Gather every line in the records that contains the word "will", and copy each one in full.

....

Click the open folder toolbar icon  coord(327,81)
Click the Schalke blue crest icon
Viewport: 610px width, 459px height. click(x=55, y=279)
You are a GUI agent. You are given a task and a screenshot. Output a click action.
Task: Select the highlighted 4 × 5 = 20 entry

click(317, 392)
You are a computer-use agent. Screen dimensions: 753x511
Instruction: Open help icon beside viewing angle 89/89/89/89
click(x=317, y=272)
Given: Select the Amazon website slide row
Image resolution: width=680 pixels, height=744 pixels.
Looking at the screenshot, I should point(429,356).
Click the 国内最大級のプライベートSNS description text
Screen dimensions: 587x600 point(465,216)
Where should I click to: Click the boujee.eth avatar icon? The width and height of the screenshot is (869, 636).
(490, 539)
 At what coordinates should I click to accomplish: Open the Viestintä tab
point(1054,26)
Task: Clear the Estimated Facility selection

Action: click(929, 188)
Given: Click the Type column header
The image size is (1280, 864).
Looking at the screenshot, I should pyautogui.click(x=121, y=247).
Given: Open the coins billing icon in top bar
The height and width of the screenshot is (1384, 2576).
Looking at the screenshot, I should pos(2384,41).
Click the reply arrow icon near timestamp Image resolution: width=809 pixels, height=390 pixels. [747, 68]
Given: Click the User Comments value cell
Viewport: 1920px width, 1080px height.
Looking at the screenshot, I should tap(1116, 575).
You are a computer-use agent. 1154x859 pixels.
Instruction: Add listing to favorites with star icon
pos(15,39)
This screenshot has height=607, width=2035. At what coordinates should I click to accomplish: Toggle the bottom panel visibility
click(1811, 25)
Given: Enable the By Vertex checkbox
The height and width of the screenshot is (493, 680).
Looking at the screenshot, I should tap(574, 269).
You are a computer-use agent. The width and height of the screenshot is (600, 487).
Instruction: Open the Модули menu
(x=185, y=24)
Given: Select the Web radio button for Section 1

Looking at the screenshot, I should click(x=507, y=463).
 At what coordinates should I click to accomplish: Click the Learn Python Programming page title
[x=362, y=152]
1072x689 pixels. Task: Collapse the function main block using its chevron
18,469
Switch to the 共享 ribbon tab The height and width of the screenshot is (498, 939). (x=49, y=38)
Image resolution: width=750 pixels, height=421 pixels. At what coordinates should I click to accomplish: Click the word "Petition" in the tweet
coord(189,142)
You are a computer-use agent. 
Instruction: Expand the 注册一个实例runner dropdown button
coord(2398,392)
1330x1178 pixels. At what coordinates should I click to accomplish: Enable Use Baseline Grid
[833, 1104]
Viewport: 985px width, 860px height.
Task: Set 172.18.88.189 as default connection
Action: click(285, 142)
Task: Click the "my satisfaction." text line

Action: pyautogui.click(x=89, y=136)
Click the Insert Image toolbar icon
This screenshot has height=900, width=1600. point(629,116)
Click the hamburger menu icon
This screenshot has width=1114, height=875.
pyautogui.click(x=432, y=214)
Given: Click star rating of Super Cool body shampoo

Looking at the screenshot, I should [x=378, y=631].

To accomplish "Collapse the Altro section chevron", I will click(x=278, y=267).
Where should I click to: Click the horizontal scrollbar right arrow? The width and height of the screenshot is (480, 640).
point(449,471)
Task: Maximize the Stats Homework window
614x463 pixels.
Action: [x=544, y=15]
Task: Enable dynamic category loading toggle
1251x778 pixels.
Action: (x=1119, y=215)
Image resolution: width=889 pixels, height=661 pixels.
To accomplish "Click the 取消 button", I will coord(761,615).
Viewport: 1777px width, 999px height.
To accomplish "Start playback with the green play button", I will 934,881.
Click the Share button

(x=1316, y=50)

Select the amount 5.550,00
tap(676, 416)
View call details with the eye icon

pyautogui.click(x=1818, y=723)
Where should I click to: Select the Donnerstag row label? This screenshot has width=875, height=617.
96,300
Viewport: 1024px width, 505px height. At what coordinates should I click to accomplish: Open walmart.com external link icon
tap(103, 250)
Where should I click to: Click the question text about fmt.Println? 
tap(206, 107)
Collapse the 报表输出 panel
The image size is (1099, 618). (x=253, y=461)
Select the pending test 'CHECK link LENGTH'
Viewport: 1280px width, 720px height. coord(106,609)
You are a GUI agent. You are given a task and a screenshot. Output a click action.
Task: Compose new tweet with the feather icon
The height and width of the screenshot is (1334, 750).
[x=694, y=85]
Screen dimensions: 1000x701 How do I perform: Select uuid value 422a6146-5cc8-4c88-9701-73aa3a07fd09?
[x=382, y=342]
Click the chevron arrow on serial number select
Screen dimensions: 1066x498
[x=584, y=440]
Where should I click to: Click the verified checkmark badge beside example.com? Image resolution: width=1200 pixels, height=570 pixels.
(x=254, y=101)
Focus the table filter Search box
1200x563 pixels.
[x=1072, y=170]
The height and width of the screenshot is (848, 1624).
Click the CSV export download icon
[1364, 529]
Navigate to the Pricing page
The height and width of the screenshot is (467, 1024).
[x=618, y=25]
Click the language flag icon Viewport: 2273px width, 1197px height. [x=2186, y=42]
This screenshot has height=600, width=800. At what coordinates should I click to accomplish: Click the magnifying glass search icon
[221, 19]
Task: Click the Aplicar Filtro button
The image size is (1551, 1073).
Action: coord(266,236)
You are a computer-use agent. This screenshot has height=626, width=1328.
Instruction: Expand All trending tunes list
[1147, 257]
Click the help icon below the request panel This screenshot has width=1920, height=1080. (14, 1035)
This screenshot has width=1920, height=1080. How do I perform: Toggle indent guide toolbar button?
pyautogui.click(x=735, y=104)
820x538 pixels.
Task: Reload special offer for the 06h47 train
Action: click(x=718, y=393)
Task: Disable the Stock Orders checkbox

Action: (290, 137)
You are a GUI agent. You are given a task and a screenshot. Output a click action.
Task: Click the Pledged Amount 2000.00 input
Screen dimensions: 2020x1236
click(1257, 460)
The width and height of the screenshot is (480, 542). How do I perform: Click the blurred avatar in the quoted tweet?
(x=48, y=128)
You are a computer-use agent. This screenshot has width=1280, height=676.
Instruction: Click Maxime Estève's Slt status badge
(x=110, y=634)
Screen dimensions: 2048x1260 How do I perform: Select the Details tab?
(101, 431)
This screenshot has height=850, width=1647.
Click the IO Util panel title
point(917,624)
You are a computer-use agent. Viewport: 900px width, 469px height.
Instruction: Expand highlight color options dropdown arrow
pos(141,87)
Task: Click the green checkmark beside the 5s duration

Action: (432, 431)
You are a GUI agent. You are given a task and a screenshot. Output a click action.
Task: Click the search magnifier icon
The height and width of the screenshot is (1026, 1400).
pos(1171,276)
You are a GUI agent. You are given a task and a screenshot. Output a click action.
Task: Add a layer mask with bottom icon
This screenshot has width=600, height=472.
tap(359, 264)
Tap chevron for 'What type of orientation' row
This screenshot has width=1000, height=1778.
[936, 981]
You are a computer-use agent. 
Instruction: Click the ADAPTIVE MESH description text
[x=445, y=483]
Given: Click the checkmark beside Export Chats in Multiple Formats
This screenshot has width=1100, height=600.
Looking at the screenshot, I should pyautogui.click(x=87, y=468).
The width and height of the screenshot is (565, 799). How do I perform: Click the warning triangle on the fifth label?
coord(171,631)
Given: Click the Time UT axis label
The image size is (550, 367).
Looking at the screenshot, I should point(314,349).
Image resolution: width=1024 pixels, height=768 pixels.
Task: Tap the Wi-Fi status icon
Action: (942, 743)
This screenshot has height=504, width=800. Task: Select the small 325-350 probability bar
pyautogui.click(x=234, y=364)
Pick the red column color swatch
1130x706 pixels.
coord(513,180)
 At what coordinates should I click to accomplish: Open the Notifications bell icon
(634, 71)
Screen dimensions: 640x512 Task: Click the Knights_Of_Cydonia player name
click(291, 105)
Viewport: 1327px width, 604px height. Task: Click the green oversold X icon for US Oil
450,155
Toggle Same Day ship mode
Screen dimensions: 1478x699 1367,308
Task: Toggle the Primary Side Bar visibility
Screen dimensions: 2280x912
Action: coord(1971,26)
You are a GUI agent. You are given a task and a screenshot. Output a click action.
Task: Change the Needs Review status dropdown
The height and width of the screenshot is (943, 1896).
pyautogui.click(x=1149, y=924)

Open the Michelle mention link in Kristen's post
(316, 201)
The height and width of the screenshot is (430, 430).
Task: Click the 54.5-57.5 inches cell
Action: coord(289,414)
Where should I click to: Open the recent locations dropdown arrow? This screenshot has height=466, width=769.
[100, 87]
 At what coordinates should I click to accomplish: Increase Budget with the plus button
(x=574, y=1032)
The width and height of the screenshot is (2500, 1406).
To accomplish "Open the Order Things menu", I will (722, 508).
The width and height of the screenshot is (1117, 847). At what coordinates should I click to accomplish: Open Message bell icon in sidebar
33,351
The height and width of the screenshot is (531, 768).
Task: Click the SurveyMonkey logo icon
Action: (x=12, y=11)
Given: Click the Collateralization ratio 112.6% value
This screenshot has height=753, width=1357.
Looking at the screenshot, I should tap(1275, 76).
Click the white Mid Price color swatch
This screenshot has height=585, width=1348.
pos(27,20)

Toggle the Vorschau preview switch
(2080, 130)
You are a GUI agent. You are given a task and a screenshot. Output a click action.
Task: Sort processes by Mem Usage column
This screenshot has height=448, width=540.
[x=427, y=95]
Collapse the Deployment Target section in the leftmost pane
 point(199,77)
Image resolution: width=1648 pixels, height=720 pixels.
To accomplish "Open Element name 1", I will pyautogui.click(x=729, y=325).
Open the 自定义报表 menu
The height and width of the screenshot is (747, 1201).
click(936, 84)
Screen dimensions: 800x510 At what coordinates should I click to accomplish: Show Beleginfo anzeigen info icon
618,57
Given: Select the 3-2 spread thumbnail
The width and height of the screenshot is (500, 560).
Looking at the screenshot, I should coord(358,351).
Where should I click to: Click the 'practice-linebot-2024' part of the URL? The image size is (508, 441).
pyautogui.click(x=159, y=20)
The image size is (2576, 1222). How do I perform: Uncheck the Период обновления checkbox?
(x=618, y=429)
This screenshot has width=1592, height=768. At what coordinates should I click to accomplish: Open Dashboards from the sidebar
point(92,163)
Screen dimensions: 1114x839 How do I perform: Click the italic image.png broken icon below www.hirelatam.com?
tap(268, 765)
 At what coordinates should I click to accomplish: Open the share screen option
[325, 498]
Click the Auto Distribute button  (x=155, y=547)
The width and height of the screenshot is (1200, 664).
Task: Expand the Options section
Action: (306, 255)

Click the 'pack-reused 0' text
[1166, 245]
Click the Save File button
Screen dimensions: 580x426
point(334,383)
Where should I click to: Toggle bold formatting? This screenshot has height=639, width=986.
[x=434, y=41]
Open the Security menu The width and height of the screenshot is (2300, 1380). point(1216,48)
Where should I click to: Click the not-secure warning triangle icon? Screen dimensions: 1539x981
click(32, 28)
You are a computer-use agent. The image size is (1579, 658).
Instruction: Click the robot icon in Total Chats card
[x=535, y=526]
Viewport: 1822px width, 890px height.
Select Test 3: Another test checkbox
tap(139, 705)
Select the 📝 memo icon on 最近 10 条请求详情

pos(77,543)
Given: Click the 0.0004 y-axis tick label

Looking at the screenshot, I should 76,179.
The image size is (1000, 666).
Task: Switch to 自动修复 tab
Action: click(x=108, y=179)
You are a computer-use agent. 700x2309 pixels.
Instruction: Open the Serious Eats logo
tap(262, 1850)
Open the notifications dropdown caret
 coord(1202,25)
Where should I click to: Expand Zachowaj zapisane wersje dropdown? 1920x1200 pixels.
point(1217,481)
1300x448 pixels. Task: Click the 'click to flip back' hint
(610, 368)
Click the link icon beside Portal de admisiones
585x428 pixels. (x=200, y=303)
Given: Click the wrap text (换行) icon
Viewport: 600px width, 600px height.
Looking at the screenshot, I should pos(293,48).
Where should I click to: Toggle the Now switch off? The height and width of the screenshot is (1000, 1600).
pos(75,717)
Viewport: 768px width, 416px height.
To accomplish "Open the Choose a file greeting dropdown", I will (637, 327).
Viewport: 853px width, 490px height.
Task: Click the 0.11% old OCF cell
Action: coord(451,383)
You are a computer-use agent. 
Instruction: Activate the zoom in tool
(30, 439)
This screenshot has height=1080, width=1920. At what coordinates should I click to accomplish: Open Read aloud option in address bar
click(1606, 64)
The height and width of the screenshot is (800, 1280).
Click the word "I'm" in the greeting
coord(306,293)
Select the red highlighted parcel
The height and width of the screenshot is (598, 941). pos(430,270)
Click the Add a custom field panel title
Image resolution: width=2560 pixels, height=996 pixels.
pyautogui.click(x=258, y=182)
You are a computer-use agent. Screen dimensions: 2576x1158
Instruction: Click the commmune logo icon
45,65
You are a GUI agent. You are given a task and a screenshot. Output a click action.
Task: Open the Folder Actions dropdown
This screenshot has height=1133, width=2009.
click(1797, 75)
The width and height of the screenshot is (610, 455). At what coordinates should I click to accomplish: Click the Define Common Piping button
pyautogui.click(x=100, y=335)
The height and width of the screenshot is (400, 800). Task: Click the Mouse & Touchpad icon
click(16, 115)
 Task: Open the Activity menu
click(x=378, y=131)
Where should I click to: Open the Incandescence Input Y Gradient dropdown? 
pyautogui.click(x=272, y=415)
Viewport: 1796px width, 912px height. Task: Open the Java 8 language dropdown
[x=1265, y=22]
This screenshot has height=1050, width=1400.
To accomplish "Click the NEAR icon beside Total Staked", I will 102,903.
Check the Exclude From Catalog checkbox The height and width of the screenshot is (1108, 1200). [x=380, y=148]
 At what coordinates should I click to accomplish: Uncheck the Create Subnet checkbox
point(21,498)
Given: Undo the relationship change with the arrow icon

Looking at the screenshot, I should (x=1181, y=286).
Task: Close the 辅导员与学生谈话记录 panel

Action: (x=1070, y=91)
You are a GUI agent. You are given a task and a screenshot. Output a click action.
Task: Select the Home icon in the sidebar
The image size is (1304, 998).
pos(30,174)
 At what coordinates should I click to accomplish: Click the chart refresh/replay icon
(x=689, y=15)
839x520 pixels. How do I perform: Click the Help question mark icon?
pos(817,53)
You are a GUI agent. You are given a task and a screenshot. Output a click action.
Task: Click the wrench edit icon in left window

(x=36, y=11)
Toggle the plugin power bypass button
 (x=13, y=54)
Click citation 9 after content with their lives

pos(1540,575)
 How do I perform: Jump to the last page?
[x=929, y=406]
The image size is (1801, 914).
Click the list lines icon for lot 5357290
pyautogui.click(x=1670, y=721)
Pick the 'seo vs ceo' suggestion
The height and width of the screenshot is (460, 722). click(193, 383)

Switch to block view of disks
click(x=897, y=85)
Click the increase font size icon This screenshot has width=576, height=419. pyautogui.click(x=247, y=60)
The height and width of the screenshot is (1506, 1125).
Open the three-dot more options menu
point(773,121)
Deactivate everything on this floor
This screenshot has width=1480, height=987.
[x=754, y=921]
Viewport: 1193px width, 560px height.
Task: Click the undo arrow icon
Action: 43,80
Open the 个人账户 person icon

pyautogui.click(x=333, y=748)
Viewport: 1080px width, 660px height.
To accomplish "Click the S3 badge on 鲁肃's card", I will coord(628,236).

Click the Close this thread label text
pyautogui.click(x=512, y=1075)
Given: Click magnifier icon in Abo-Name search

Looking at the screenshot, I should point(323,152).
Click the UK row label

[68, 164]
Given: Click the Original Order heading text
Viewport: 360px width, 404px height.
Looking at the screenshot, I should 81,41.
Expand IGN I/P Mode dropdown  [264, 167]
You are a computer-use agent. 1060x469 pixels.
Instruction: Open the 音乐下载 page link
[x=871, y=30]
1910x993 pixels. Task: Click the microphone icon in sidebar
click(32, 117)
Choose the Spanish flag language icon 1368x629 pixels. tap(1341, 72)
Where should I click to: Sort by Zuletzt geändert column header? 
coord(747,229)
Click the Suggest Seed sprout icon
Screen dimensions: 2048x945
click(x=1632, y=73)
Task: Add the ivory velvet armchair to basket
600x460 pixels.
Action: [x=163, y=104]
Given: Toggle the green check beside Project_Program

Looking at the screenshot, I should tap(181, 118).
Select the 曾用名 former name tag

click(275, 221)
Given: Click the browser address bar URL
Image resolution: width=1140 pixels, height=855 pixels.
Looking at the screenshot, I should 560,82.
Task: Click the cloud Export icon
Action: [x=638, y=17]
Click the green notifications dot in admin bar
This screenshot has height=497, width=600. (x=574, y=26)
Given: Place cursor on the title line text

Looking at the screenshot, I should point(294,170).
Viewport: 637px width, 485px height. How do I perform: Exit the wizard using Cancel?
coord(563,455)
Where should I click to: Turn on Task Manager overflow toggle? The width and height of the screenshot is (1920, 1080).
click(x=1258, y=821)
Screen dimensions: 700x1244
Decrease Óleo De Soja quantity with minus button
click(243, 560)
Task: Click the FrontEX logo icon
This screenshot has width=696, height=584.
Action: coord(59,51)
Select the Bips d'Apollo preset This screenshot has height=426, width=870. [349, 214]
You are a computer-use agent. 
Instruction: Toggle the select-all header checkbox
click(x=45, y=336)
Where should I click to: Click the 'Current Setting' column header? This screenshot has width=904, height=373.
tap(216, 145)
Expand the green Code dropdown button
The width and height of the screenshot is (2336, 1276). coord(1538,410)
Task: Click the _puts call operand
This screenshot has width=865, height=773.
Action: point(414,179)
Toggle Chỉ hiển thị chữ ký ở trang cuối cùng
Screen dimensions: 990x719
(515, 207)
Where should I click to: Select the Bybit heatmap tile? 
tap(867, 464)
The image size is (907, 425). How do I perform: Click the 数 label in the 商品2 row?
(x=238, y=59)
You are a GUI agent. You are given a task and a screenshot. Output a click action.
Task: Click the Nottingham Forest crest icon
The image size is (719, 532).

....

— Exercise solution —
To accomplish "Collapse the Altro section chevron", I will click(x=278, y=267).
To accomplish "Click the 取消 button", I will coord(761,615).
To accomplish "Start playback with the green play button", I will 934,881.
To accomplish "Open the Order Things menu", I will (722, 508).
To accomplish "Open Element name 1", I will pyautogui.click(x=729, y=325).
To accomplish "Open the Choose a file greeting dropdown", I will (637, 327).
To accomplish "Click the NEAR icon beside Total Staked", I will 102,903.
To accomplish "Click the S3 badge on 鲁肃's card", I will coord(628,236).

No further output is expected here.